Content starts
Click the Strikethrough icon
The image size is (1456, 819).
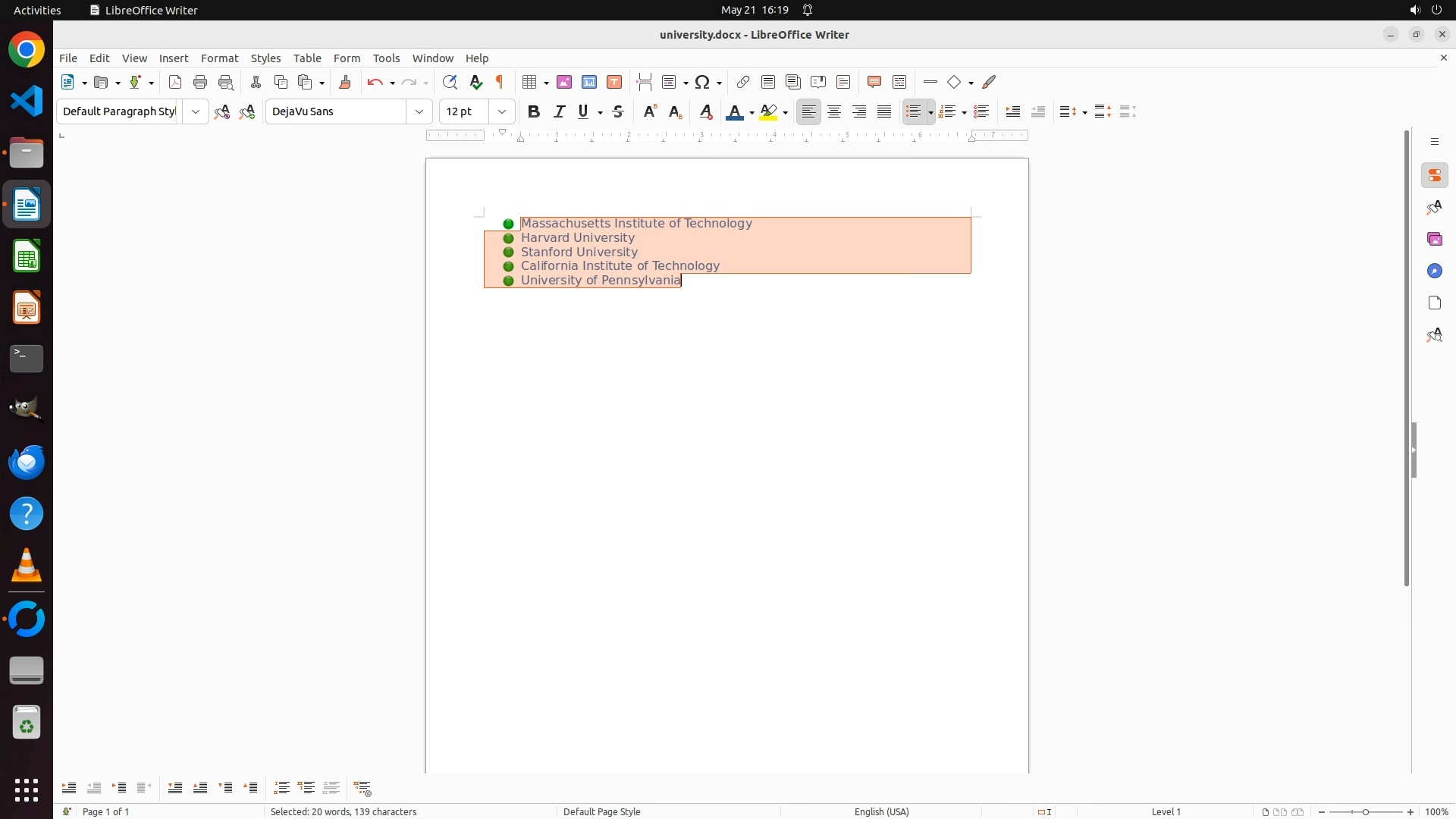coord(618,111)
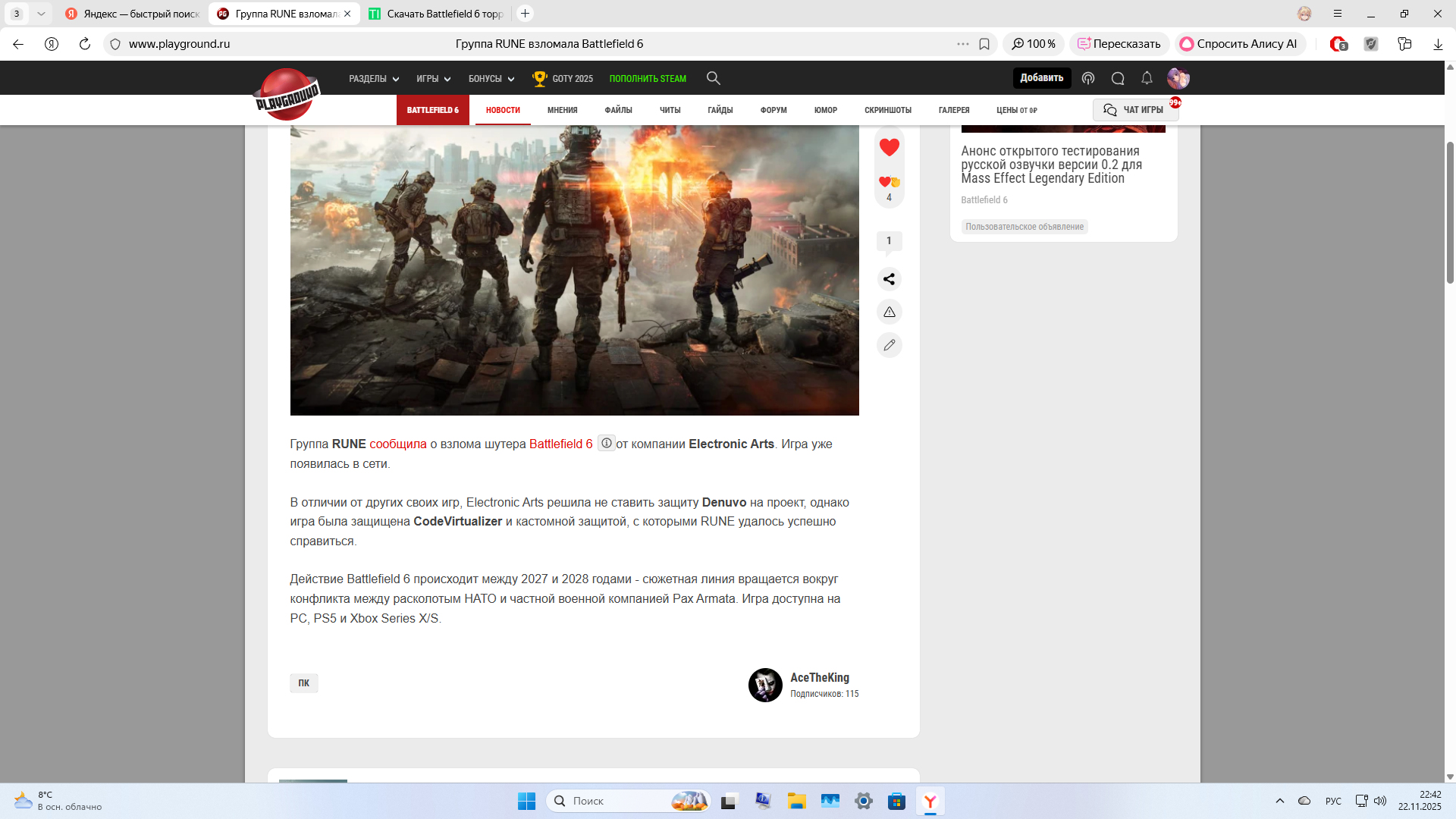
Task: Click the share icon beside the article
Action: point(889,279)
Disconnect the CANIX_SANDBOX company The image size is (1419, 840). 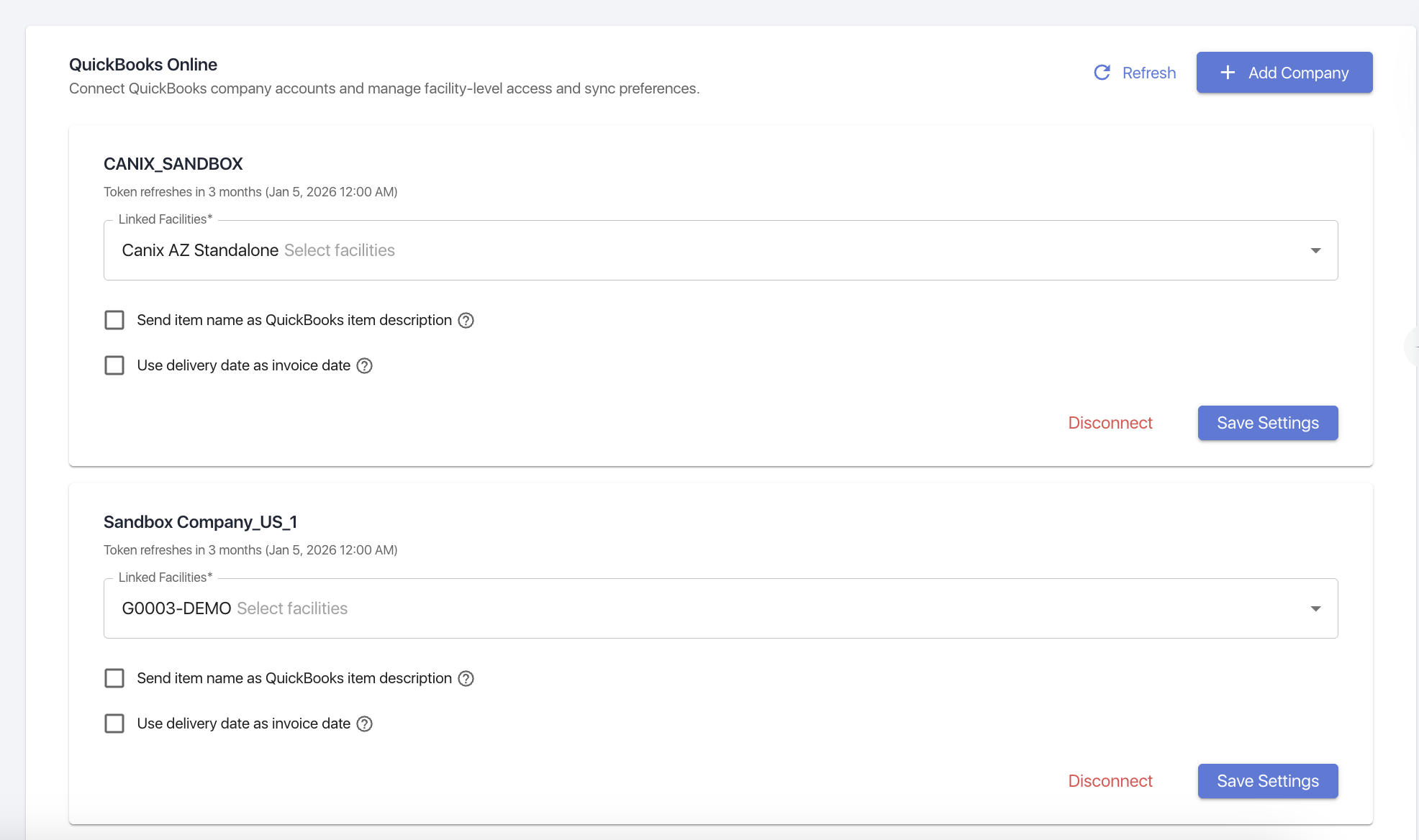(1110, 423)
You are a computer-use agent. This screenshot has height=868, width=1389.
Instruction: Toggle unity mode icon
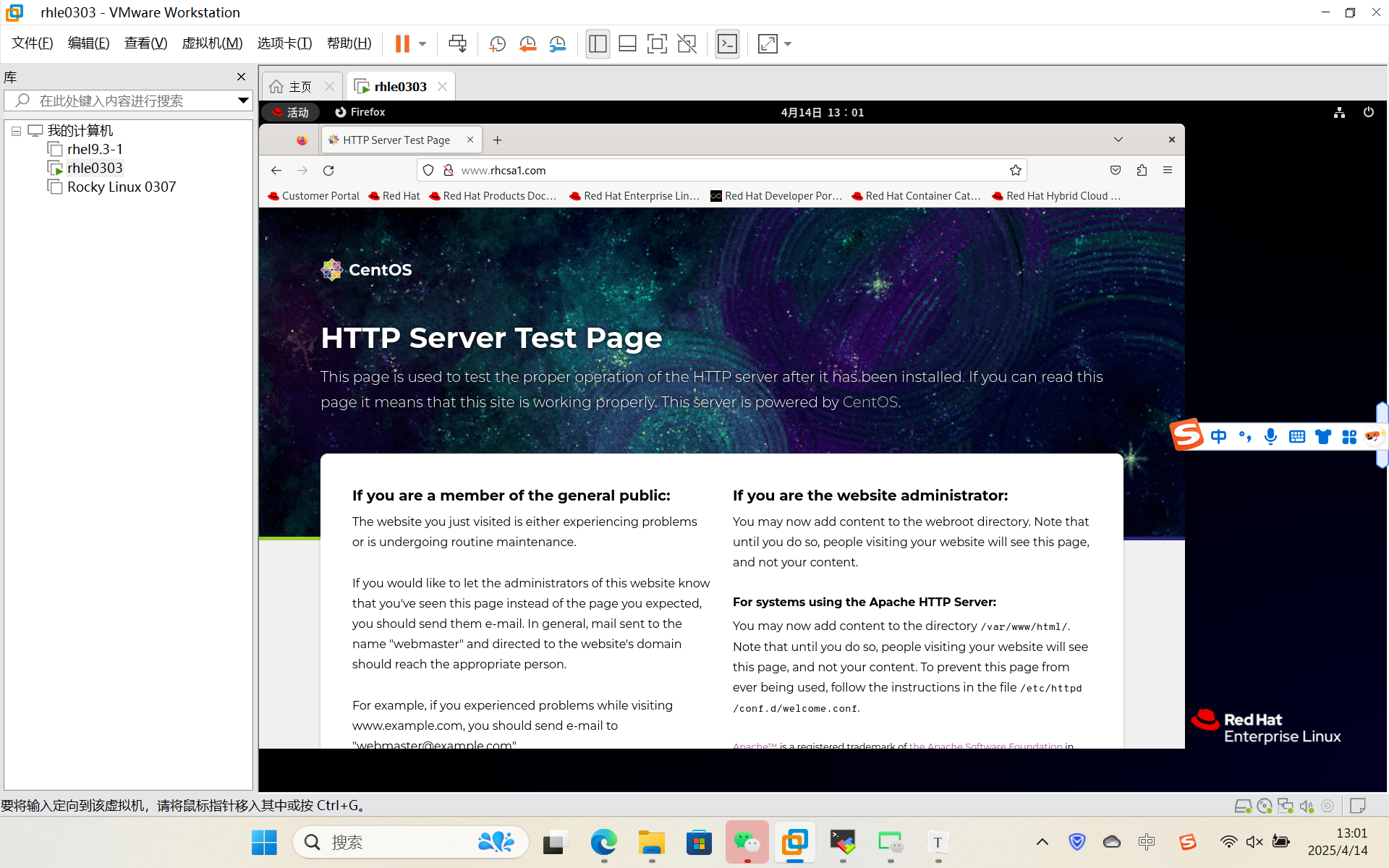(x=687, y=44)
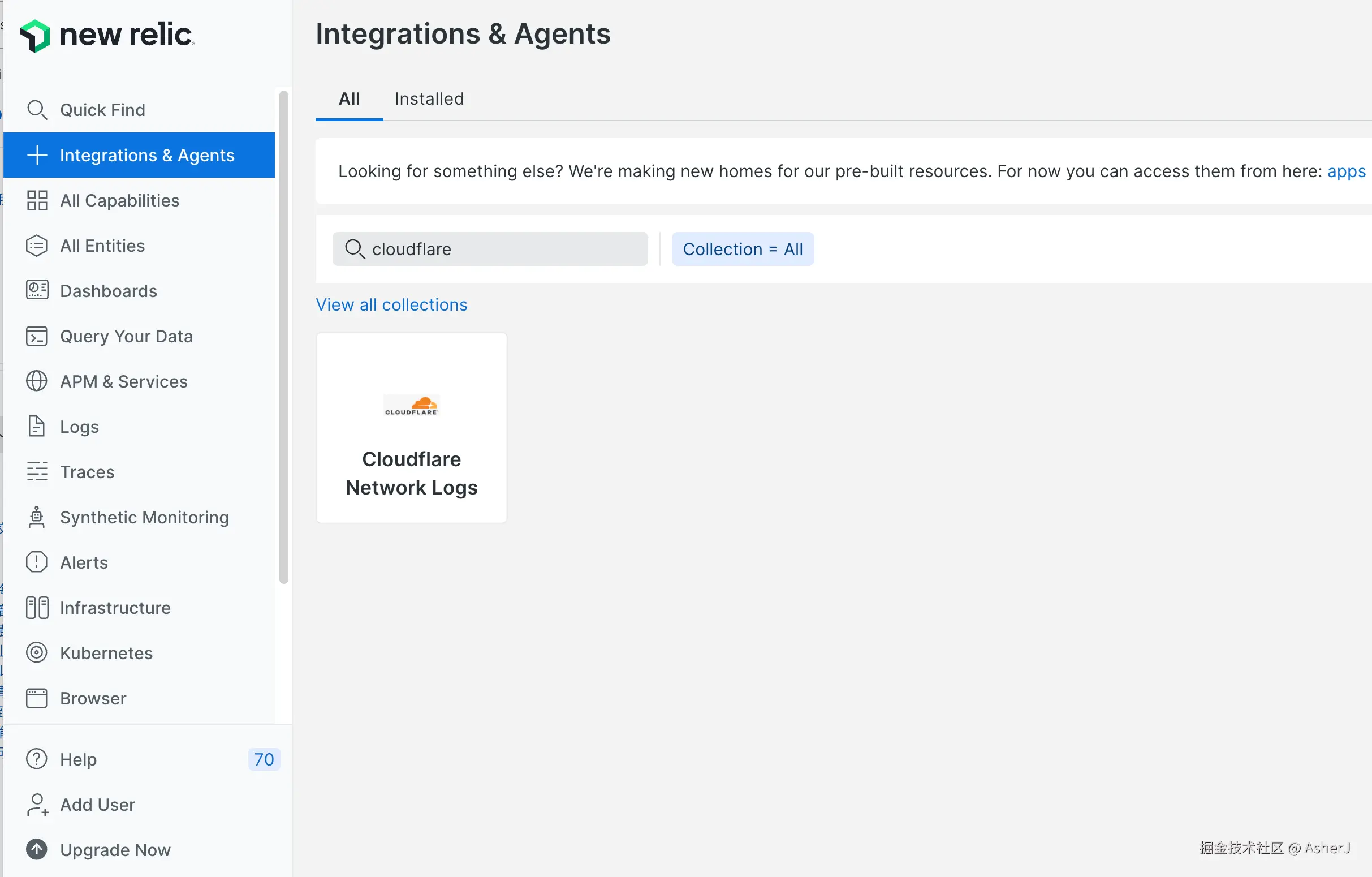Follow the apps link in banner

pyautogui.click(x=1346, y=171)
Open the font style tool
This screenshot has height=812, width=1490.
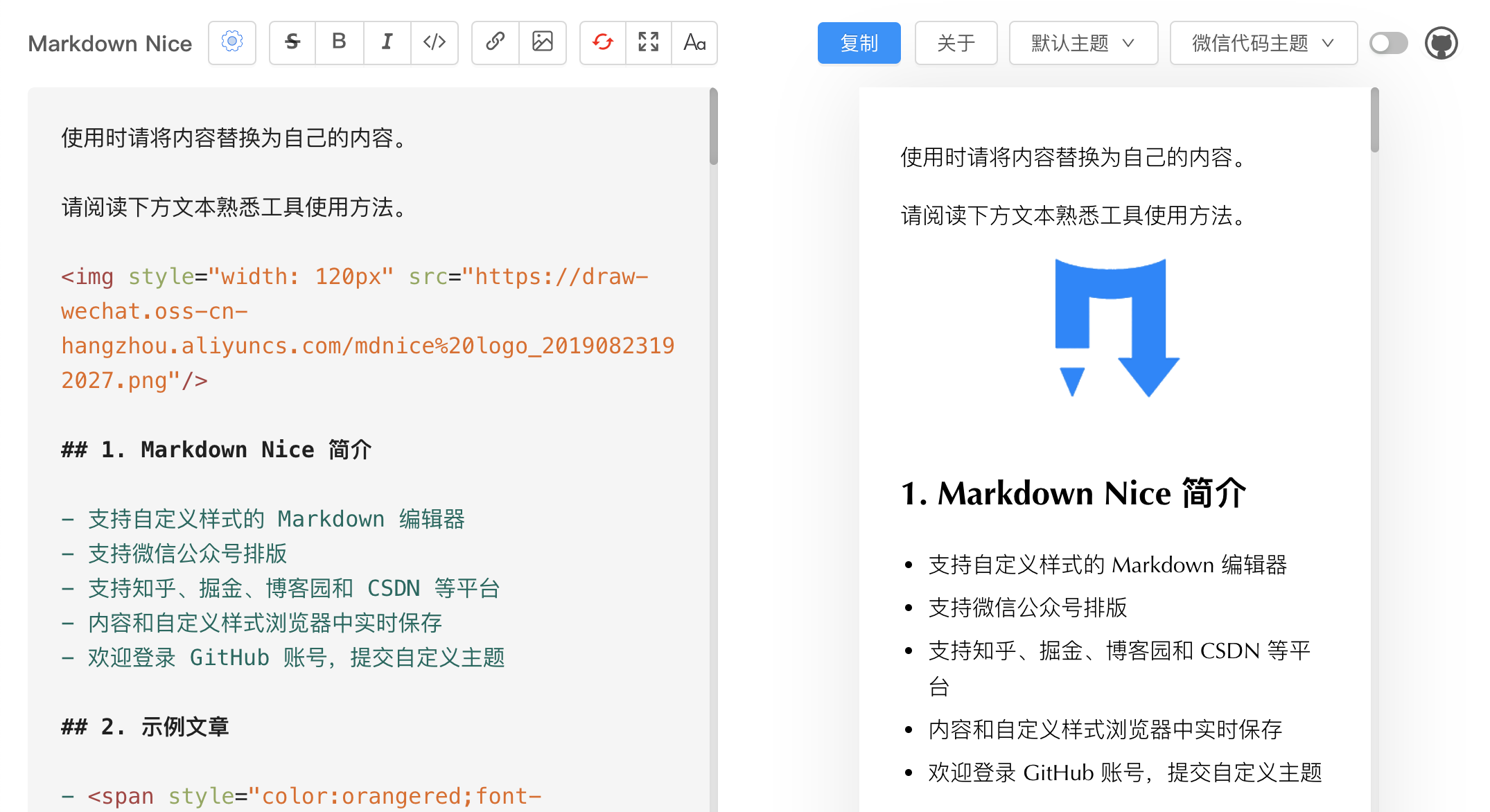pos(695,42)
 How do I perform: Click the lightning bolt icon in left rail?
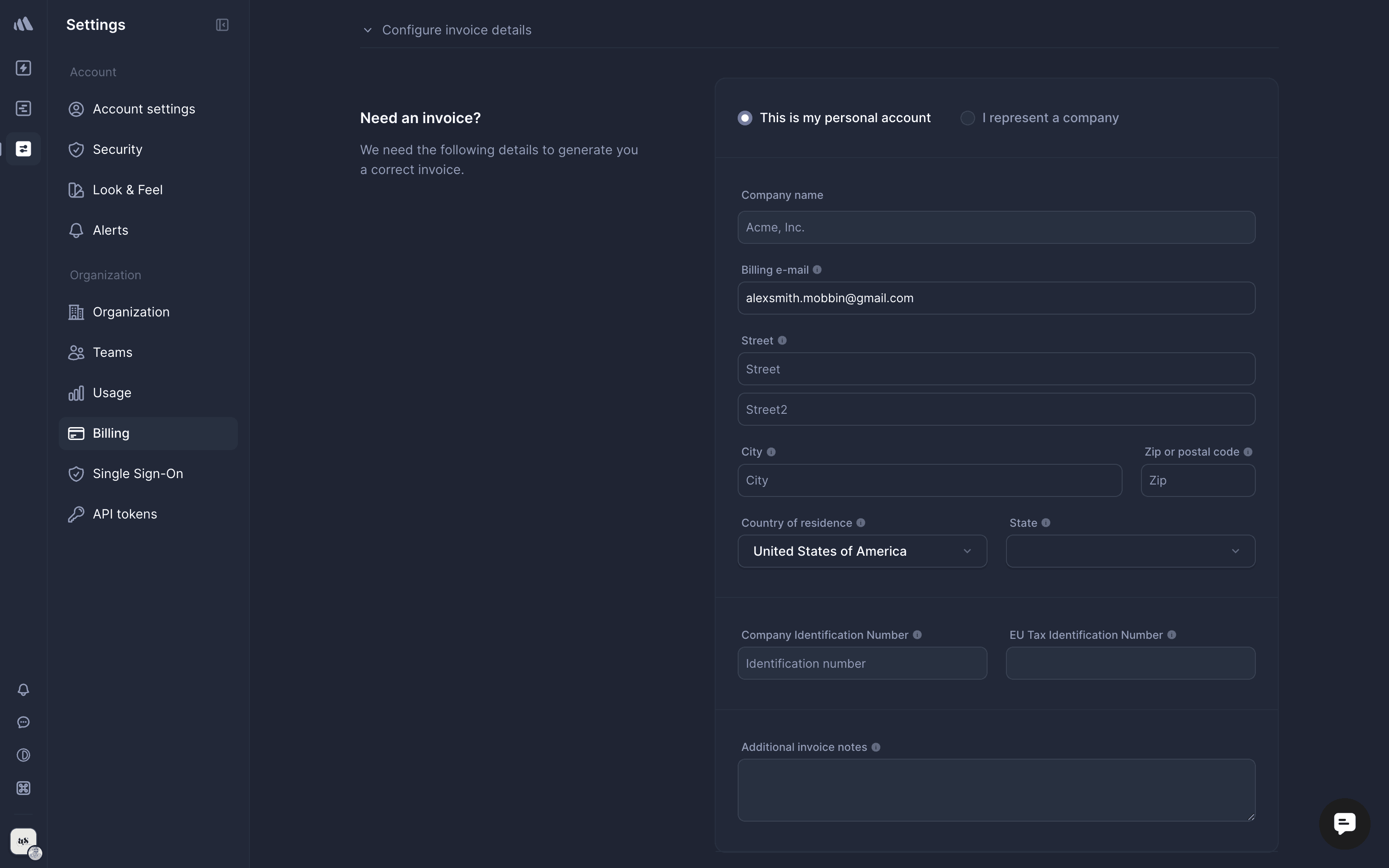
Content ends
Aim of the exercise => Only the lines from the one with "Open the font style tool" through the last line of the listing belong in your answer; copy them exactly and skip the pictures.

Solved problem =>
Open the font style tool
This screenshot has height=812, width=1490.
pos(695,42)
 How do I perform: Click the lightning bolt icon in left rail?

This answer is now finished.